Exactly what I was trying to do. I thought it had to be an array but
couldn't figure out how to print it like ["","",""] like the OP wanted.
p a - now thats embarrassing! 2 letters and it works. Compare that to my
gibberish :-(. We all have to start somewhere I guess!

I guess an alternative similar to your approach above might be:

b = foo.split(/\s*<[^<>]*>\s*/).inject([]) { |ary,x| if x.empty?
then ary else ary << x end }
p b
# => ["message", "the message to echo.", ... etc ... ]
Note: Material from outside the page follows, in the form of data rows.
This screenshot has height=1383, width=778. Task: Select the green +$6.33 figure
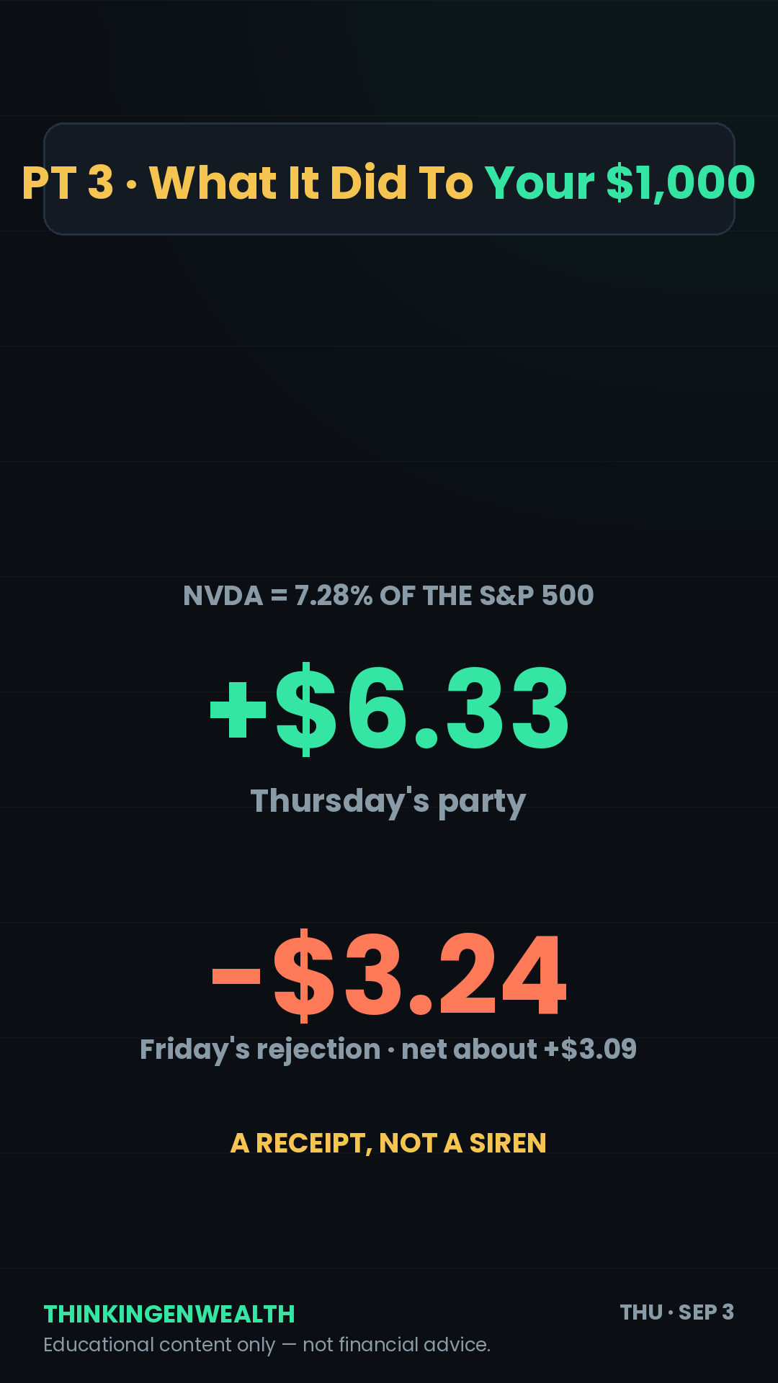click(x=389, y=709)
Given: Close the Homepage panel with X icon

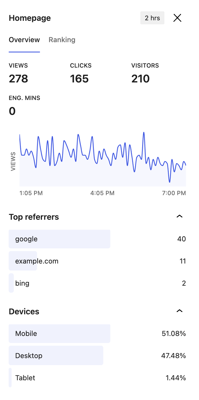Looking at the screenshot, I should (x=177, y=18).
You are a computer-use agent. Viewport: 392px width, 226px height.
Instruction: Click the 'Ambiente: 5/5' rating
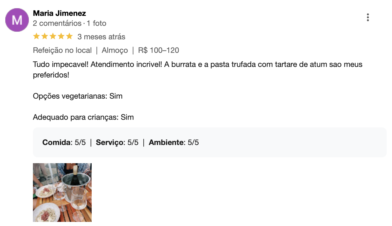174,143
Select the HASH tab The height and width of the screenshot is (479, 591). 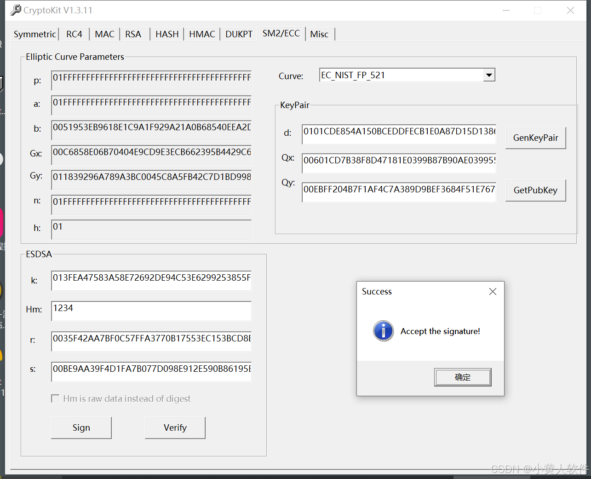pos(166,34)
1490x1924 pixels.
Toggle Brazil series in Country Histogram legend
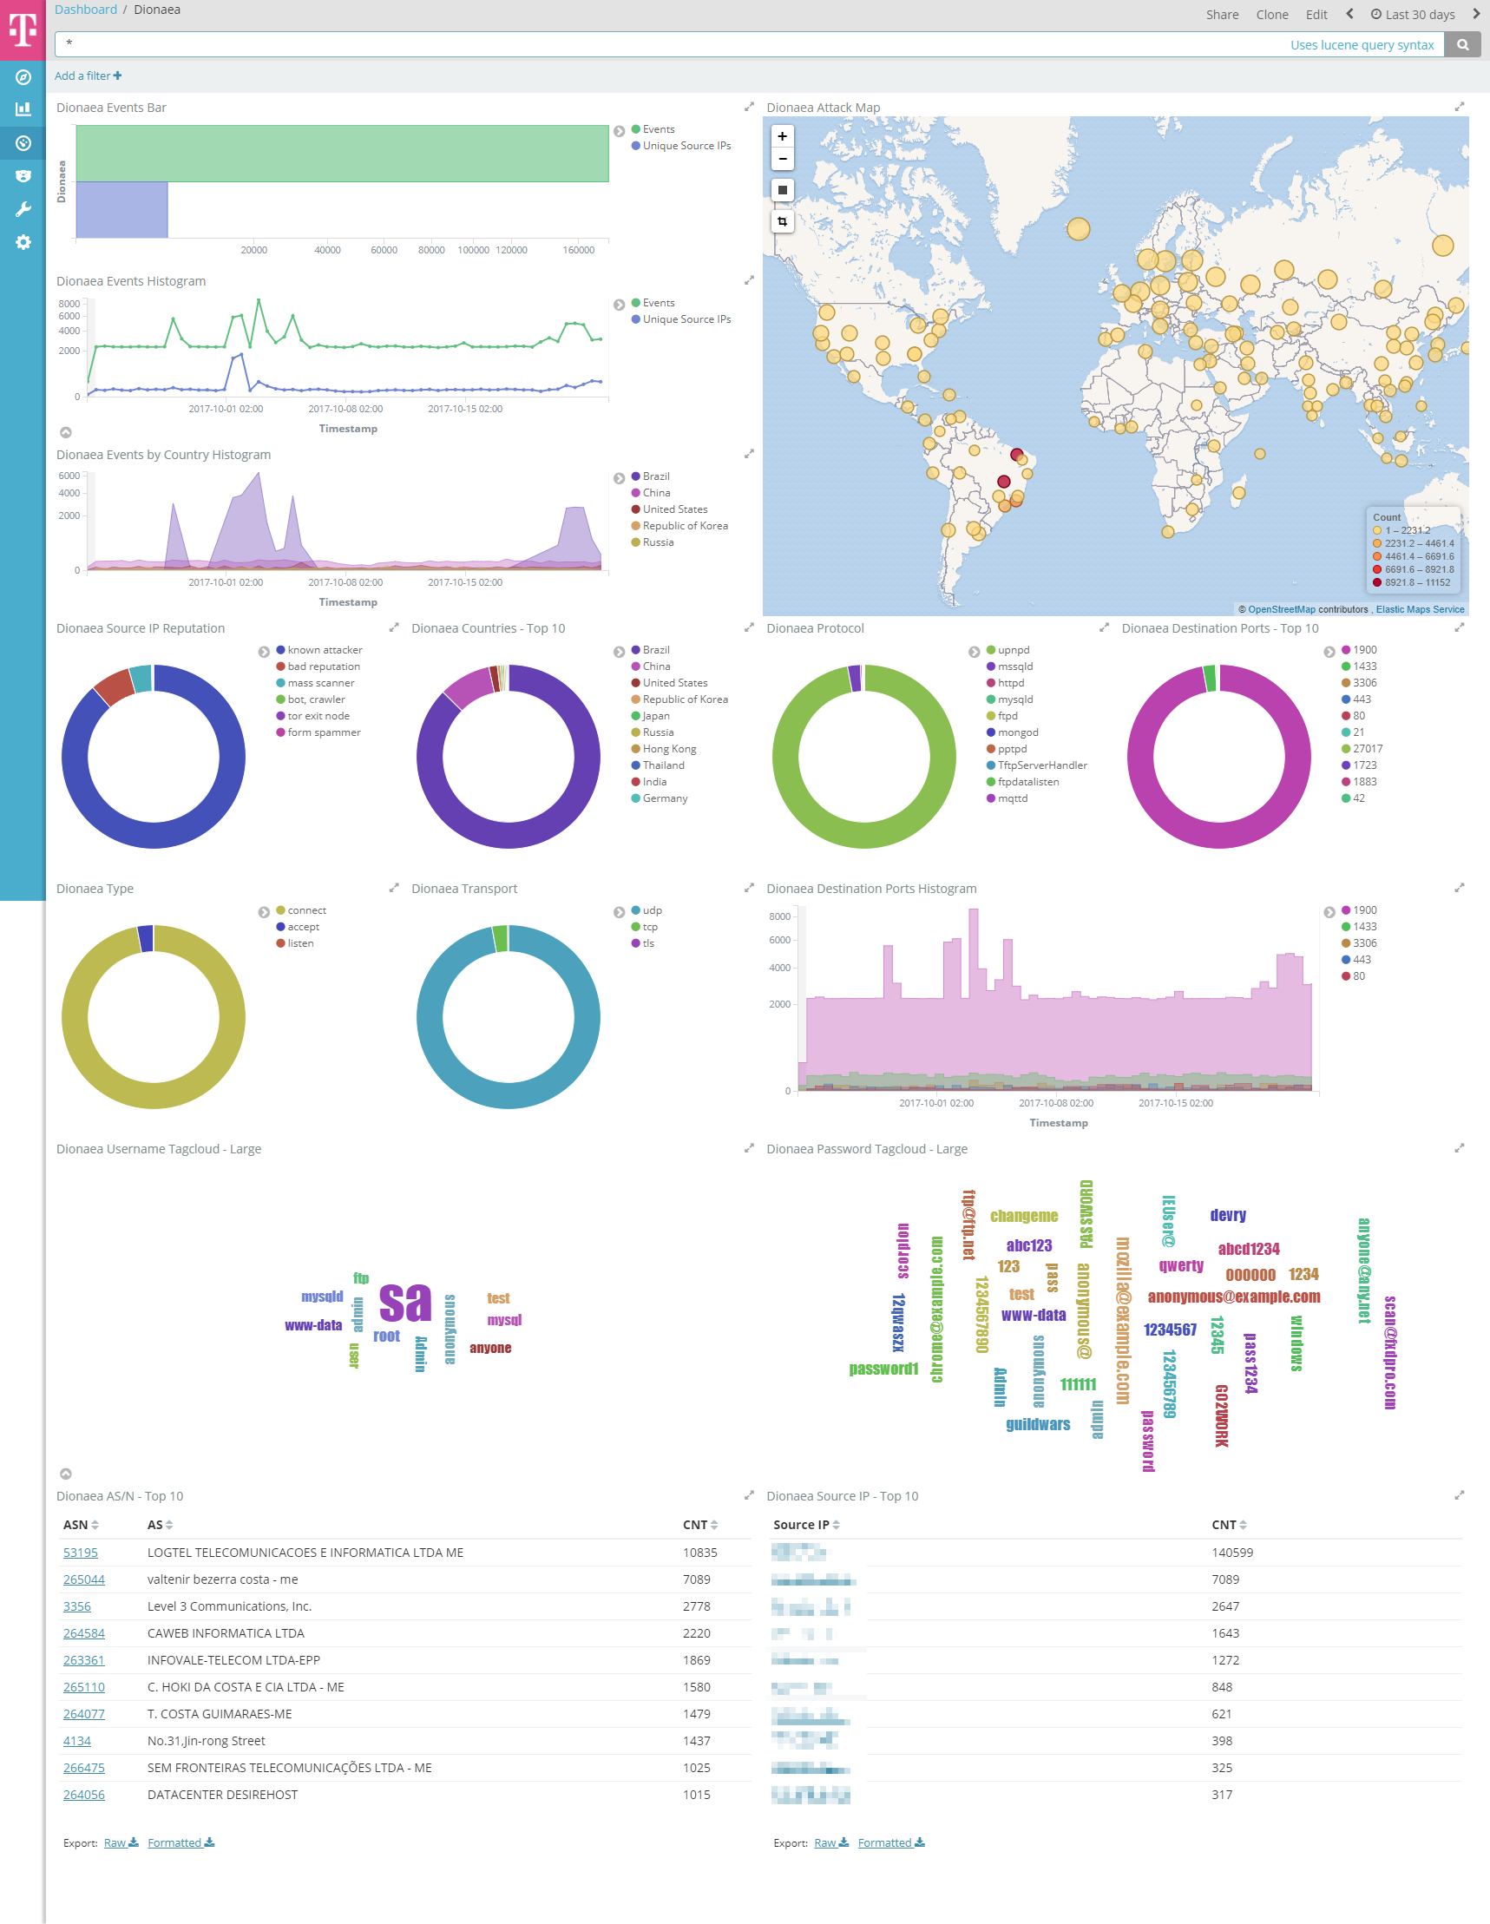[656, 477]
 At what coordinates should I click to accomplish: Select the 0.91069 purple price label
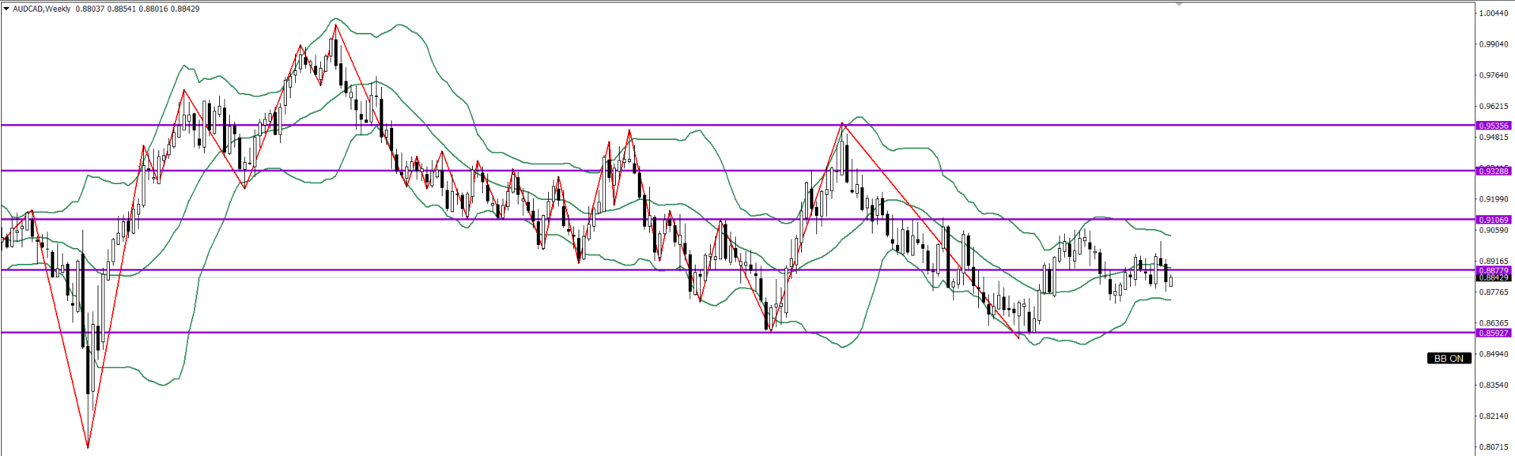tap(1494, 220)
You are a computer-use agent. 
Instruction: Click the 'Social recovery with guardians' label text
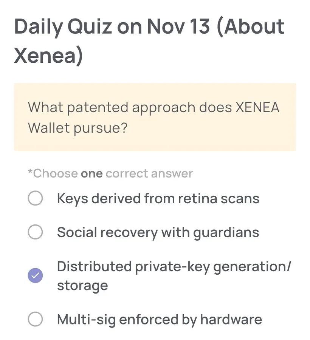click(x=158, y=233)
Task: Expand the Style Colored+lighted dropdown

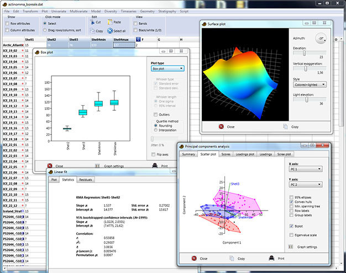Action: [x=310, y=84]
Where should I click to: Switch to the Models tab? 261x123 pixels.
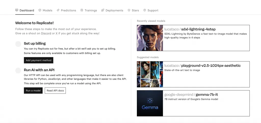pyautogui.click(x=47, y=10)
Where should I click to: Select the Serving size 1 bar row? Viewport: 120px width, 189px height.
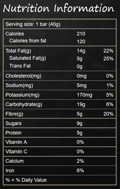pyautogui.click(x=60, y=24)
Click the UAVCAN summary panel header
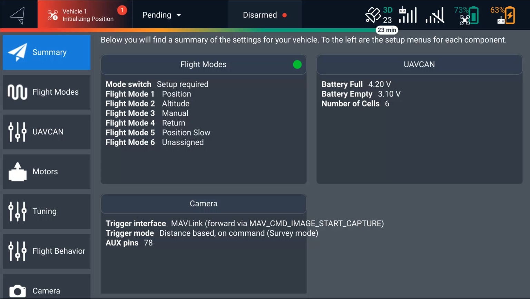This screenshot has width=530, height=299. (x=419, y=65)
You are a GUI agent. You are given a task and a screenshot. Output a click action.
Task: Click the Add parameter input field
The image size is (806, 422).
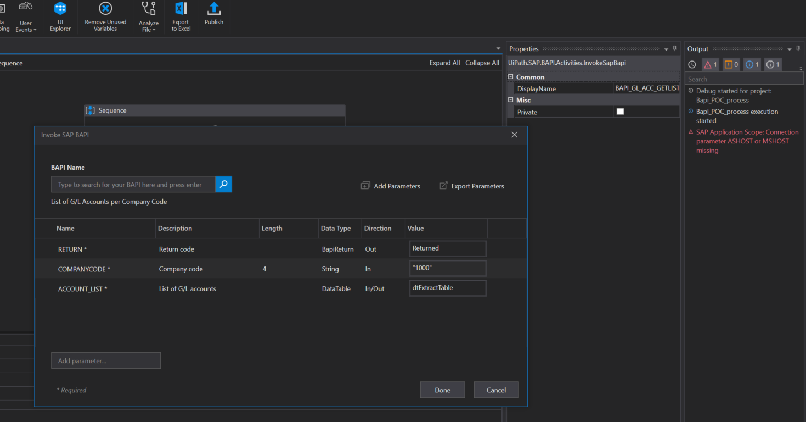[106, 361]
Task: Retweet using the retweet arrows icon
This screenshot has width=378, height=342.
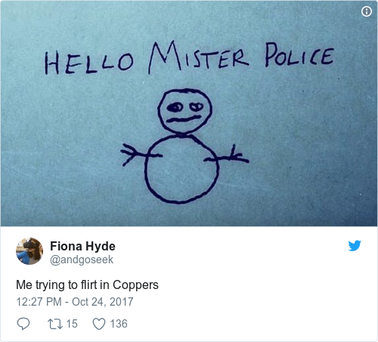Action: pos(55,324)
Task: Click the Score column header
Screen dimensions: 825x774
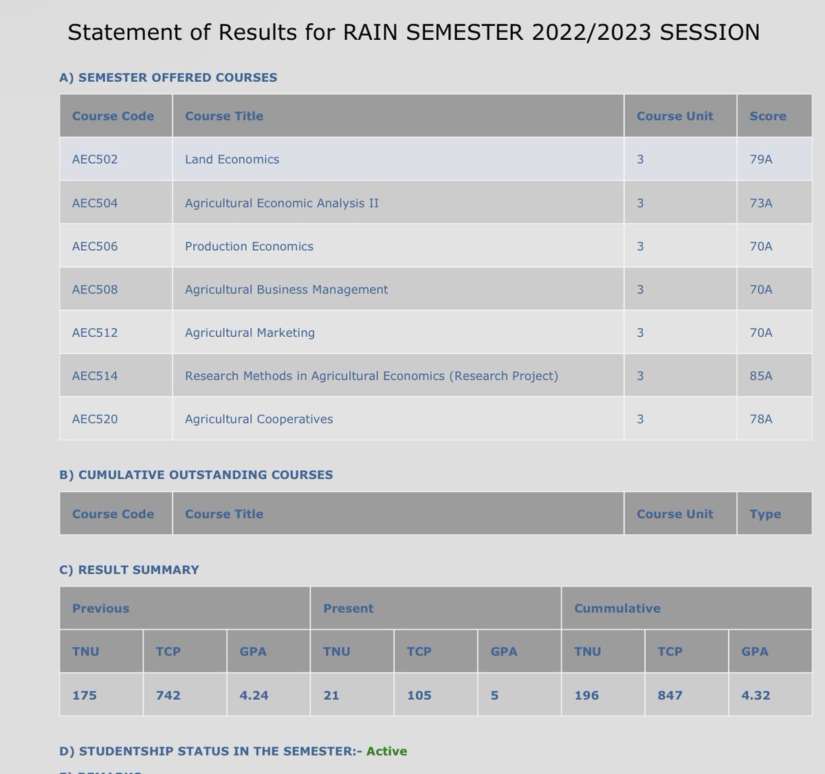Action: pyautogui.click(x=768, y=116)
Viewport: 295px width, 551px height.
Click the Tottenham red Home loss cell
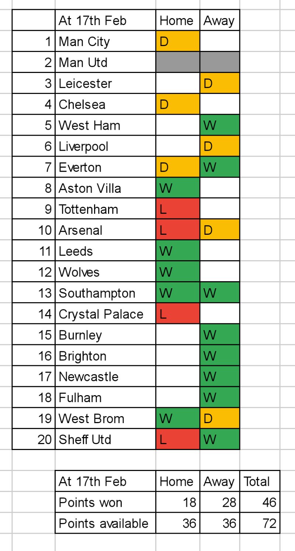click(x=177, y=209)
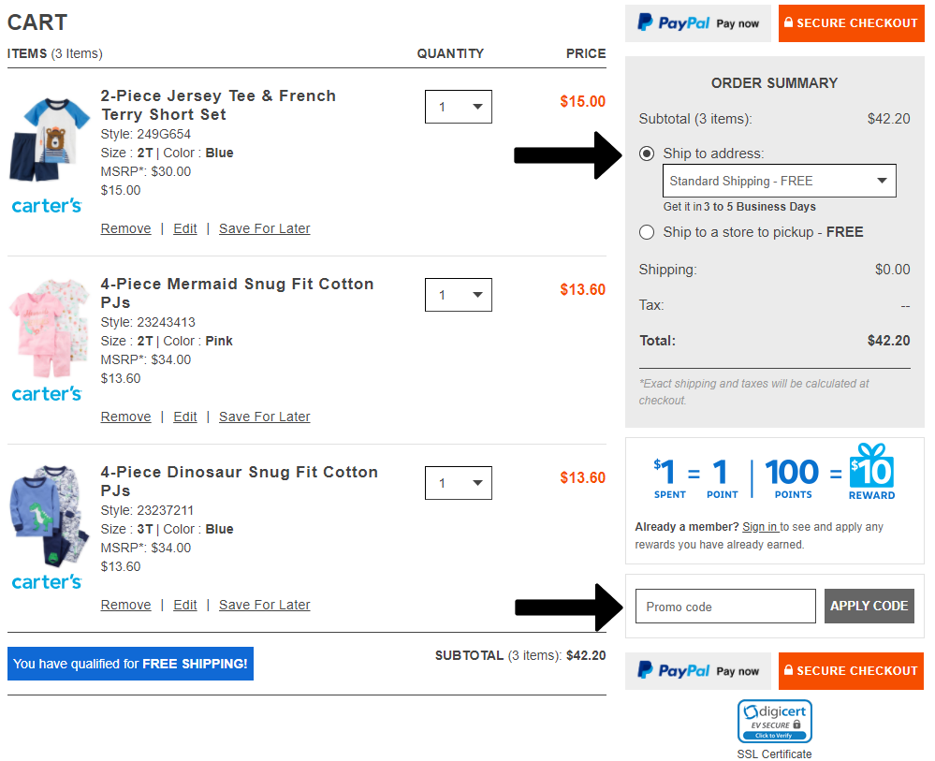The image size is (935, 761).
Task: Open quantity dropdown for Jersey Tee set
Action: [x=458, y=107]
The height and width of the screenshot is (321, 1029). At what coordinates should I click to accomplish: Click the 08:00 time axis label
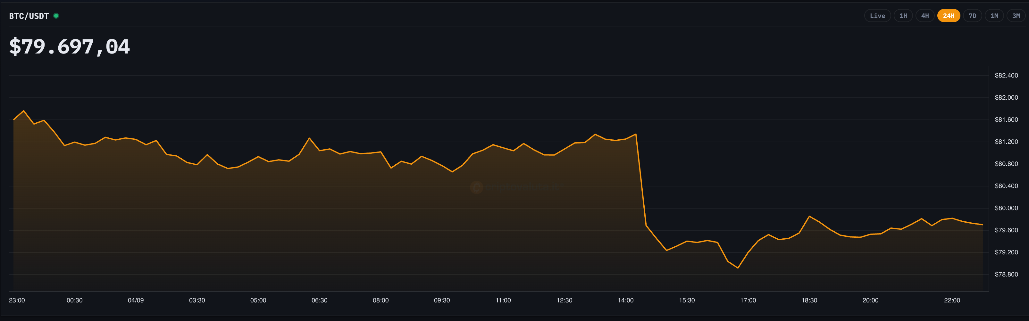(x=381, y=300)
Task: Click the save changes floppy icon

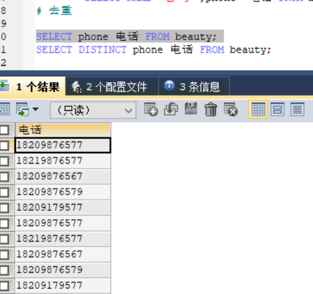Action: tap(191, 109)
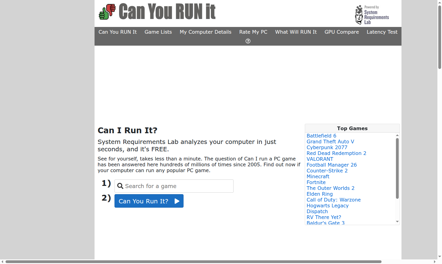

Note the 'p' method, which prints out using 'inspect'. Alternatively,
you could have done:

puts b.inspect
print "{b.inspect}\n"

steady on! ;-)

and so on. Another nitpick about your example, is that in most Ruby
I've seen people tend to prefer using unless rather than !negating the
condition to if. So where you have:

if x != ""

I'd tend to use:

unless x == ""

or (more likely):

unless x.empty?

Nitpick away! I appreciate it. Its been a good little exercise re p,
puts, print and chaining methods etc. I've been reading the pickaxe
book, but readings not good enough. I need to write some code. If I can
make a fool of myself here but learn something at the same time then
thats great!

Cheers,

thanks,

Ross Bamford · Jan 11, 2006

Exactly what I was trying to do. I thought it had to be an array but
couldn't figure out how to print it like ["","",""] like the OP wanted.
p a - now thats embarrassing! 2 letters and it works. Compare that to my
gibberish :-(. We all have to start somewhere I guess!

Absolutely. My early Ruby was probably some of the least Rubyish Ruby
around

Check out the 'show_array' nonsense here at
http://roscopeco.co.uk/code/noob/basic-syn2.rb - ouch. (I later refactored
it a bit to http://roscopeco.co.uk/code/noob/arrays.html).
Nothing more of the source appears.